■ **What you will do**
Please print every record below exactly as it reads.

■ **Data under study**

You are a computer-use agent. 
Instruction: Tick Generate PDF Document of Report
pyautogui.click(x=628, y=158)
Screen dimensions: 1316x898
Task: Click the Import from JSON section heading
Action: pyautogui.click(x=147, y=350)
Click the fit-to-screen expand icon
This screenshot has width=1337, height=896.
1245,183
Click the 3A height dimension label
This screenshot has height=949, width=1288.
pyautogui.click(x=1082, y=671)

■ **Solved exercise**
You are a computer-use agent. 
Instruction: Tick Generate PDF Document of Report
pyautogui.click(x=628, y=158)
Screen dimensions: 1316x898
Task: Click the Import from JSON section heading
Action: pyautogui.click(x=147, y=350)
Click the fit-to-screen expand icon
This screenshot has width=1337, height=896.
1245,183
Click the 3A height dimension label
This screenshot has height=949, width=1288.
pyautogui.click(x=1082, y=671)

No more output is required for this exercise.